All this we did manually with hammers and chisels, as there was still no connection to an electricity supply. Next we had to set about disposing of all the rubble and debris, which was later to be utilised as hardcore. However with a great deal of perseverance, elbow grease, not to mention perspiration, we finally managed accomplish these tasks which deducted several euros from the builder’s quote.
The builders periodically came up to visit us, and were amazed at just how we had thrown ourselves into the work. They were particularly confused as to why I, a mere women, was working so hard there. In Italy women are usually banished to the kitchen and leave such work to the men folk. Our friend Guido, laughed, and told Paul that he thought he was trying “to kill me off !!!” Well, I was in fact still very alive and kicking, despite my blistered, calloused hands and broken nails !!!
Paul opted to sleep most nights in the caravan, which was now parked on our land, with the dogs as his companions, so that it was noticed that the property was now inhabited. However one morning at Paul had a rude awakening at 5.30am when he was abruptly woken from his slumber to the sound of a loud crackling fire. He dashed outside to investigate and saw close-by a roaring fire near to the roadside. The pyromaniac culprit was a local “contadino”, who we later learned was burning off his olive clippings. He was just visible, attempting to cower behind the trunk of an olive tree, hoping to evade recognition. However Paul had already caught sight of him and proceeded to greeted him with a loud, clear “Buongiorno”. Paul explained that he was not too happy about him lighting a fire (on our land) in a period of ferocious heat and drought. We had previously been advised that one had to apply to the local “comune” for special permission to light a bonfire in the summer months, on account of the high risk of setting off wild fires. This was additionally disconcerting as we still did not have a water connection to the property !!! Fortunately there were no further such bonfires on our land and over the next few weeks the local “contadino” seemed to be trying to make amends by leaving us bountiful benevolent offerings of tomatoes, aubergines and courgettes at the entrance to our driveway.
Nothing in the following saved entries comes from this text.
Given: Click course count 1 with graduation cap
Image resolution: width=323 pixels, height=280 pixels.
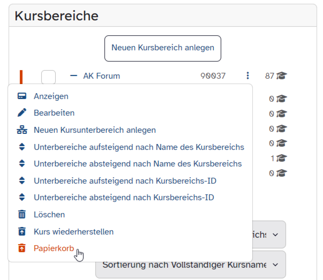Looking at the screenshot, I should pyautogui.click(x=278, y=158).
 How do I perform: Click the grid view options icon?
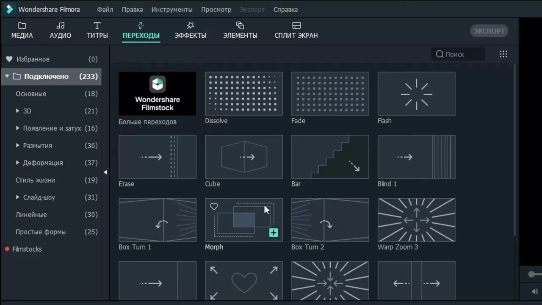[503, 54]
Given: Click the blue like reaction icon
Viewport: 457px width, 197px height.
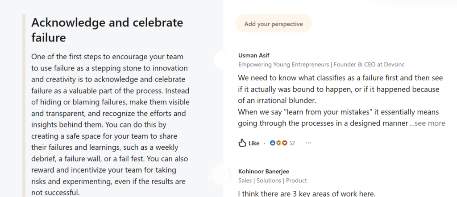Looking at the screenshot, I should [273, 143].

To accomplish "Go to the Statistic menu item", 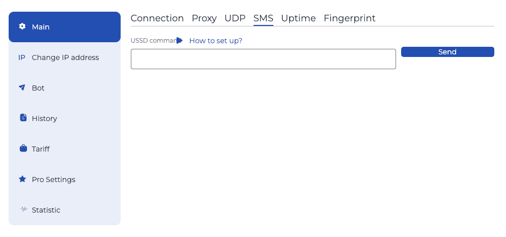I will [x=46, y=210].
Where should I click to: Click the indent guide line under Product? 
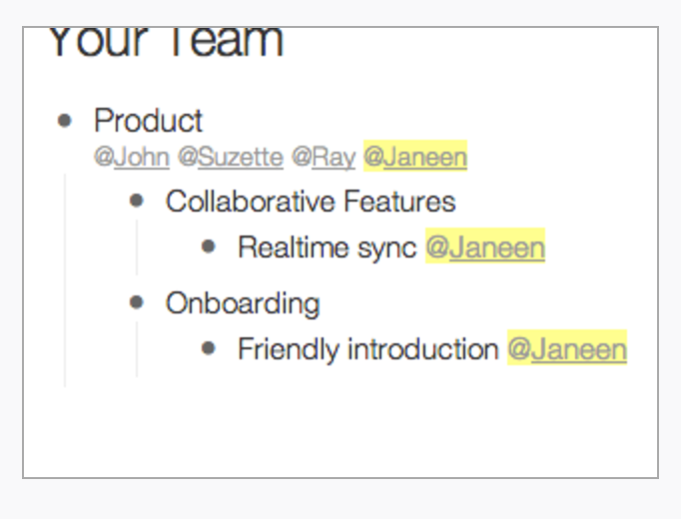pyautogui.click(x=65, y=279)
Our son was keen to be busy, and the groves were now knee high with parched grass and weeds, so we invested in a top of the range strimmer, a mighty beast, which came with a backpack, making it lighter for carrying it over large distances. Ben seemed to take to this task, and enjoyed listening to his music through headphones during his labours. Gradually the land starting to look much less wild, slowly but surely we seemed to be taming it.
Because of the August shut down in Italy, it actually took two months to get connected to a water and an electricity supply. We were thrilled when Signor Manzo finally obliged us by setting up our water connection, well – to the extreme end of the drive anyway.
We then organised the builders to run a pipe-line up to the farmhouse, which was in fact a fair distance. We were informed that Mr Manzo is a very shrewd local business man, who owned practically all the private local water supply, and several other local businesses to boot. Guido called him the “polipo”, which in English translates as “octopus” implying he had “his fingers in lots of pies.!!!”